[What is being asked]: Reproduce word for word the entries from the line containing "Given: Click the plus icon to create new" through the end of the entries, including both ends.
*-*-*
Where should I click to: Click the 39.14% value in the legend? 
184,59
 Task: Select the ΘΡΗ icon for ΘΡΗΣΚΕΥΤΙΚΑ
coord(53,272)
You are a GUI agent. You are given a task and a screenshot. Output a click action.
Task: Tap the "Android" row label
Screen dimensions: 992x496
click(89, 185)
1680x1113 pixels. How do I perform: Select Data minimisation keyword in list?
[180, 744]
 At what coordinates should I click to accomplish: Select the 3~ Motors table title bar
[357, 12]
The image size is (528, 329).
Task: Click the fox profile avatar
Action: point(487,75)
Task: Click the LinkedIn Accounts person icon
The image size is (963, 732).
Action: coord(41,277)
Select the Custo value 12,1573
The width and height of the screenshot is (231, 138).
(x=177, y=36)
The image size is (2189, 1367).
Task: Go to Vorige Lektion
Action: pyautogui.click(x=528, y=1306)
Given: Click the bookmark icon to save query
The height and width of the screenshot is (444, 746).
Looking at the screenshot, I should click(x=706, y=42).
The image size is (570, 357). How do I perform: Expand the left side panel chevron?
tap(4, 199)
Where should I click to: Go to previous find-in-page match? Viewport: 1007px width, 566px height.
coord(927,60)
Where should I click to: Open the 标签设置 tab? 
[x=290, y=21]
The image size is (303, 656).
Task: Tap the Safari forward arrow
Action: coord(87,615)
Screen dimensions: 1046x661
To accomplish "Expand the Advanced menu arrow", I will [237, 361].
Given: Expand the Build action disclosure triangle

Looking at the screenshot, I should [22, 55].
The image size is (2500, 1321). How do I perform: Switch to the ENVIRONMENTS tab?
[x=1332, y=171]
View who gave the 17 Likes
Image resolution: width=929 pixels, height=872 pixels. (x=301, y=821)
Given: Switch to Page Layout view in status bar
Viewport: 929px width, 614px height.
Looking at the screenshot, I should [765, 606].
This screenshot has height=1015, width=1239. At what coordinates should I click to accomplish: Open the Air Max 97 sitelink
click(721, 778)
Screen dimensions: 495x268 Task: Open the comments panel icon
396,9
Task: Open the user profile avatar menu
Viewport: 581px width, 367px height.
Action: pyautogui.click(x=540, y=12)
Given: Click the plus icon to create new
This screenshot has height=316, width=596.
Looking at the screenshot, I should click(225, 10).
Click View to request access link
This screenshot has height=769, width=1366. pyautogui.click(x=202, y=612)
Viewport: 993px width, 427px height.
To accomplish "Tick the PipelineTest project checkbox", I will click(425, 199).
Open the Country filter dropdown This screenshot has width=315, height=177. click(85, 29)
*-*-*
[The result]:
Given: Click the plus icon to create new
This screenshot has height=316, width=596.
Looking at the screenshot, I should click(225, 10).
Click View to request access link
This screenshot has height=769, width=1366. pyautogui.click(x=202, y=612)
Viewport: 993px width, 427px height.
To accomplish "Tick the PipelineTest project checkbox", I will click(425, 199).
Open the Country filter dropdown This screenshot has width=315, height=177. click(85, 29)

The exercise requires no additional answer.